*THE RECORDS*:
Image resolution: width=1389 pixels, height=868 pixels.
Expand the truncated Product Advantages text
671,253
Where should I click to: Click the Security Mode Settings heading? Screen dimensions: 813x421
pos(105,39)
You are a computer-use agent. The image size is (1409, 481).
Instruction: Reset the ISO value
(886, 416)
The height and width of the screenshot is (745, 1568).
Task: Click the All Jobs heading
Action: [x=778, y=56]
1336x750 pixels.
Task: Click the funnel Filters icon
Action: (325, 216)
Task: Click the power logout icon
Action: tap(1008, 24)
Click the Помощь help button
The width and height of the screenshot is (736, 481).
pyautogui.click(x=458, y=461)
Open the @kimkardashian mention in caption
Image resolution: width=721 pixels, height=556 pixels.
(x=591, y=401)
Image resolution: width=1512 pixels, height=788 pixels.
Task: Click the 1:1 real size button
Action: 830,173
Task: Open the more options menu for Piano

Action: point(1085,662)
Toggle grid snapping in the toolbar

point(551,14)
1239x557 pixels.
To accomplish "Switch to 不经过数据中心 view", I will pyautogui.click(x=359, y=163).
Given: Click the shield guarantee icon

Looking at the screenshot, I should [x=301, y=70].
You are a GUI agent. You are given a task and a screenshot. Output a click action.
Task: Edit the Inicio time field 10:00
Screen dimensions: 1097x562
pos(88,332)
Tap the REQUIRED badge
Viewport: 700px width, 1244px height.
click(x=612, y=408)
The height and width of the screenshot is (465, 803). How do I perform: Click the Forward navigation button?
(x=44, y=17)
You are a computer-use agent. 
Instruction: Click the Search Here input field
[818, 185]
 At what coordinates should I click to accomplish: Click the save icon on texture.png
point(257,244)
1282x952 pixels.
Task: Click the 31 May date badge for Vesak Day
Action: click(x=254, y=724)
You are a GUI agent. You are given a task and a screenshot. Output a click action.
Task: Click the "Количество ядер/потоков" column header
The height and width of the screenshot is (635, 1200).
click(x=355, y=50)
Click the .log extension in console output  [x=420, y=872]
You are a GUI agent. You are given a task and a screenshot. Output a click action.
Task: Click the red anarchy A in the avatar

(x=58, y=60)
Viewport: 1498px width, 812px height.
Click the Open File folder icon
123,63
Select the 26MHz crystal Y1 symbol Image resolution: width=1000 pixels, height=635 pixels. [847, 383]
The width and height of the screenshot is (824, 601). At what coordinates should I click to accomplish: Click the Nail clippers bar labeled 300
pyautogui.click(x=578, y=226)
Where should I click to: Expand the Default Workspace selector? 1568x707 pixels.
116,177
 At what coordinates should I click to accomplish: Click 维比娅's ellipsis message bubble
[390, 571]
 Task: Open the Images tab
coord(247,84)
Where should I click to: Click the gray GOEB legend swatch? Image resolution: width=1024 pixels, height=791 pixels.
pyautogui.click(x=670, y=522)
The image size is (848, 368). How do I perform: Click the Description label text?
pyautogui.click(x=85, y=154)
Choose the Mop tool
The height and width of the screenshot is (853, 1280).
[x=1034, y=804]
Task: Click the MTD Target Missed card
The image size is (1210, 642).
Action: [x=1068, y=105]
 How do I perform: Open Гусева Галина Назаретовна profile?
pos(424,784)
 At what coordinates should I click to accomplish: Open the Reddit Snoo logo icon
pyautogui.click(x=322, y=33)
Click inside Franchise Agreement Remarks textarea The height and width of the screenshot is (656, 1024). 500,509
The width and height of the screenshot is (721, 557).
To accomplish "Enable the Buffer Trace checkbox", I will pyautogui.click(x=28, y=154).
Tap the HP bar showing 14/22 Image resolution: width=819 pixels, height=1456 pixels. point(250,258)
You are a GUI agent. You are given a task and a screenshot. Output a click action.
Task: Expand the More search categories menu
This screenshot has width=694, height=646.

*THE TASK*: Note down each line above where the word "computer" occurs.

*SOLUTION TO THE PROBLEM*:
You are a computer-use agent. The image size is (1409, 481).
You are a computer-use agent. 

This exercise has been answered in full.